Two more operators joined the pool of applicants for an NC sports betting license this month, bringing the total number to nine.
The newest submissions come from tribal entities: The Catawba Nation, which operates the Catawba Two Kings Casino, and Tribal Casino Gaming Enterprise Cherokee, otherwise known as the Eastern Band of Cherokee Indians, which operate the two Harrah’s casinos in the western part of the state.
Previously, seven commercial sportsbooks submitted applications ahead of the North Carolina Lottery Commission’s recommended Dec. 27 deadline for sportsbooks, gambling service providers and suppliers.
Per a state law passed last June, North Carolina online sports betting can feature 13 sportsbooks: 11 commercial and two tribal.
Tribal casinos seek to expand into online sports betting
Catawba Two Kings Casino and Tribal Casino Gaming Enterprise Cherokee own the state’s only retail sports betting outlets and will each gain an online sportsbook if their applications are approved.
Currently, there are no commercial sportsbooks in the state. This situation will change sometime on or before June 15, 2024, the state-mandated deadline for NC online sports betting and expanded retail sports betting to go live.
The Catawba Indian Nation, based just across the state line in South Carolina, operates the temporary Catawba Two Kings Casino on approximately 17 acres of their ancestral land in Kings Mountain. The casino opened in 2021. The tribe’s sportsbook consists of 30 kiosks. A full-scale casino expansion has been in the works for a few years now and likely won’t be completed until at least 2026.
Caesars owns the Harrah’s brand and both casinos have Caesars Sportsbooks. The Cherokee location, which opened in 1997, has the largest retail sportsbook in the state with self-serve kiosks, ticket windows and a 90-foot game wall.
Instead of applying for an operator license, Caesars applied for a service provider license, indicating that the company is seeking to enter the NC online sports betting market via the two Harrah’s casinos.
Not all operators will go live on launch date
For applications received after the Dec. 27 recommended deadline, such as those from the tribal groups, their applications may not be approved to launch at the earliest go-live date.
“We might not be able to complete the application review and licensure process prior to the commencement of sports wagering in North Carolina,” Sterl Carpenter, the NCLC’s deputy director of sports betting, commented during a commission meeting on Wednesday. In addition, last week the commission advised operators to submit mandatory internal controls documentation by Jan. 26.

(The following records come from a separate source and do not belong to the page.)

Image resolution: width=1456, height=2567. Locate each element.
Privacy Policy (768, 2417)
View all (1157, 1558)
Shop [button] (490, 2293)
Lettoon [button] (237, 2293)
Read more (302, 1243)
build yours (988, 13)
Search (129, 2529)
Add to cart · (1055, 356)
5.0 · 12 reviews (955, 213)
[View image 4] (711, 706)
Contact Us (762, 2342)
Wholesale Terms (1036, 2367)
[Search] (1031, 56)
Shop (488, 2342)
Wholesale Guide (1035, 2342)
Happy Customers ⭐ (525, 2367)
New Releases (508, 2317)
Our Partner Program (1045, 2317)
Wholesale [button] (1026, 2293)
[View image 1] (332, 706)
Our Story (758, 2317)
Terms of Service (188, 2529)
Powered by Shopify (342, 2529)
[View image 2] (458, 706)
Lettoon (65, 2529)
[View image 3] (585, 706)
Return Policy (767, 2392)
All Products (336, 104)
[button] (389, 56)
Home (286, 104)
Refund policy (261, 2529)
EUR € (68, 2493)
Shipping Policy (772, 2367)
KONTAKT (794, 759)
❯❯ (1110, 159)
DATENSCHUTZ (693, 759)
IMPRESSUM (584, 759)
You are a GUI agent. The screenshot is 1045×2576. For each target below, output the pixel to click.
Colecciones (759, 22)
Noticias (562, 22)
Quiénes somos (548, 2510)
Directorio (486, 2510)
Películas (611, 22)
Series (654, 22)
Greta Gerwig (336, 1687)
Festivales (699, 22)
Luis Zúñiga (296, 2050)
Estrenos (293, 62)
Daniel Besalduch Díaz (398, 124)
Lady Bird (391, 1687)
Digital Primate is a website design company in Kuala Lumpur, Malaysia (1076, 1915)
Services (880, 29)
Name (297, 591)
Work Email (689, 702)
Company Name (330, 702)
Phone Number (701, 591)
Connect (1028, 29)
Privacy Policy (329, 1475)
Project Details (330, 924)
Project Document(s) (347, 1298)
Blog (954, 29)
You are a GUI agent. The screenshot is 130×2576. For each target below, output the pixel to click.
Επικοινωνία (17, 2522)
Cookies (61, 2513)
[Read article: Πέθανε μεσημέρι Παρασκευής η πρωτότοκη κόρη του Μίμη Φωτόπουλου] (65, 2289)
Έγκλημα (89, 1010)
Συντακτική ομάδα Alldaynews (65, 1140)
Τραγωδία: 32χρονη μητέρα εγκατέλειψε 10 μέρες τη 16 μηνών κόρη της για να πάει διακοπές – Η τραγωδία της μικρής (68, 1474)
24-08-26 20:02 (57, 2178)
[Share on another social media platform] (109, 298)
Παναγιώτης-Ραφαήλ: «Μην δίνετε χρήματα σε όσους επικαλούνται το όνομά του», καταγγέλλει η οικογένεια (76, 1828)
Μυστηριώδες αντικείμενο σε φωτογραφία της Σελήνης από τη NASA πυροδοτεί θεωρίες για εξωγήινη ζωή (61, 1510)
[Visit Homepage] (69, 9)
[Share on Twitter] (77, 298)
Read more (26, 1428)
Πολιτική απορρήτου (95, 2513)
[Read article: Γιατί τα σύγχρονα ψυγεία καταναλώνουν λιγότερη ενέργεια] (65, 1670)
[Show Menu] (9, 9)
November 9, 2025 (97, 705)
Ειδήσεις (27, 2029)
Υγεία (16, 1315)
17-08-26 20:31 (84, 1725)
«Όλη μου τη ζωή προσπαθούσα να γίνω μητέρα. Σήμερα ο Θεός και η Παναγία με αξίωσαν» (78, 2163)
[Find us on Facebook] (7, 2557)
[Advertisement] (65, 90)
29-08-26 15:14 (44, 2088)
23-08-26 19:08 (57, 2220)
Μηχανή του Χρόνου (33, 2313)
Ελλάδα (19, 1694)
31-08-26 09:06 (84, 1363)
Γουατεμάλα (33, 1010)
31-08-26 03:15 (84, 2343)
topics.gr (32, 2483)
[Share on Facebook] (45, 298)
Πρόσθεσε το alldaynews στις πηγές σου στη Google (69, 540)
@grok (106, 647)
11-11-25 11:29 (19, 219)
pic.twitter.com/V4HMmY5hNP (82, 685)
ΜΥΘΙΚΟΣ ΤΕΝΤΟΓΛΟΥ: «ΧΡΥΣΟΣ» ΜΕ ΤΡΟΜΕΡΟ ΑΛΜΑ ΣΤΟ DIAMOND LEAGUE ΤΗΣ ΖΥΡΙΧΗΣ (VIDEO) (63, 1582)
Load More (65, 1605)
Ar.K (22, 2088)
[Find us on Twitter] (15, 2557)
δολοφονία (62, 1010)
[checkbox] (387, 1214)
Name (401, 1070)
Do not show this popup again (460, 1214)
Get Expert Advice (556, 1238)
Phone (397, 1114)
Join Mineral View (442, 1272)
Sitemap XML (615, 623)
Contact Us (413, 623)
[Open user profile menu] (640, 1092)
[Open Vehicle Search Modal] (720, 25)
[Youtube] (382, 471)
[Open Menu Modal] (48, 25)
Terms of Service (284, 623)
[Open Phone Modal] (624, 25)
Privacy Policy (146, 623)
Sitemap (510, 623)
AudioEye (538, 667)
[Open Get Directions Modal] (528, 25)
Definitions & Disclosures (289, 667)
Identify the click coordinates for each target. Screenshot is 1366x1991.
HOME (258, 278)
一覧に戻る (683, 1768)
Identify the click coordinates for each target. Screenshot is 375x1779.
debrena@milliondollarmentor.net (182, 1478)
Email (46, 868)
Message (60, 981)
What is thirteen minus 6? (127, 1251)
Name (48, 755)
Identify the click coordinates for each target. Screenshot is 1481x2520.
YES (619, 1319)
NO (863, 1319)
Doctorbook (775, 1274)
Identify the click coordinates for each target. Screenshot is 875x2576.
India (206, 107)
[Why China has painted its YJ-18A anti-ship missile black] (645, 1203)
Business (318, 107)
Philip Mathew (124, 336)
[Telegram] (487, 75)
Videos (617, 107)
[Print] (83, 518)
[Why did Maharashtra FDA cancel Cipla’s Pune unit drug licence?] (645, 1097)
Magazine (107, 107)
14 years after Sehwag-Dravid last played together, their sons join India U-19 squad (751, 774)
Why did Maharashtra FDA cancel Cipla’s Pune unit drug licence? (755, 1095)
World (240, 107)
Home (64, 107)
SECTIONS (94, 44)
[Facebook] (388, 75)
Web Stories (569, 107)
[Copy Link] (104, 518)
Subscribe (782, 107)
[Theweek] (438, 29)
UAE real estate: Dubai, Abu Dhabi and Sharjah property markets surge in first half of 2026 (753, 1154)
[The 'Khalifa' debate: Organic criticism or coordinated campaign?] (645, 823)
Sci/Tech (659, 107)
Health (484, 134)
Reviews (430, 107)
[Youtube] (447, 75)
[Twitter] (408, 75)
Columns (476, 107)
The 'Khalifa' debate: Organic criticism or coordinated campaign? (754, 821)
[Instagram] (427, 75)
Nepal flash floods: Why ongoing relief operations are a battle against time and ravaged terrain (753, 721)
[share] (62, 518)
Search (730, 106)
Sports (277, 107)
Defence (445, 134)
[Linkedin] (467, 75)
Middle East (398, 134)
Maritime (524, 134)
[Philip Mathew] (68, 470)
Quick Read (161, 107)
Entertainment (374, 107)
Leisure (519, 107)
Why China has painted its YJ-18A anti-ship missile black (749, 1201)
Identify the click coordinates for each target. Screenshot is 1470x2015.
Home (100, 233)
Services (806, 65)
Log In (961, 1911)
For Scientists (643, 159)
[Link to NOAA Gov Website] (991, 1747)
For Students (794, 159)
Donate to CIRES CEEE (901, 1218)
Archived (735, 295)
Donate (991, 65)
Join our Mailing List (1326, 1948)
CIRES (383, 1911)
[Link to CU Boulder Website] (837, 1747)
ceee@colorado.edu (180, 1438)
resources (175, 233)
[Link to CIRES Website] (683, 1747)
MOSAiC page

While 18 operators requested sportsbook applications, only nine have completed a submission and seven turned in applications by Dec. 27. The seven early bird operators are:
- FanDuel (Betfair Interactive US)
- DraftKings (Crown NC Gaming)
- Fanatics Betting & Gaming (FBG Enterprises North Carolina)
- Bet365 (Hillside)
- Penn Sports Interactive (ESPN Bet)
- Underdog Sports Wagering
What’s next for applicants?
Once operators receive licensing approval and submit internal controls documentation, the NCLC will determine if the operator is eligible to receive a certification of compliance. Gaining certification involves sportsbooks completing a list of activities, some of which are included in the application and internal controls review.
“Once a licensed operator demonstrates to the commission that it has met operational requirements, staff will issue a certificate of compliance authorizing them to proceed with wagering activity,” Carpenter said. “This approach mirrors implementation models used in other states.”
The commission has yet to announce a firm launch date for commercial sports betting. However, this week Gov. Roy Cooper reiterated his desire that online sports betting go live before March Madness.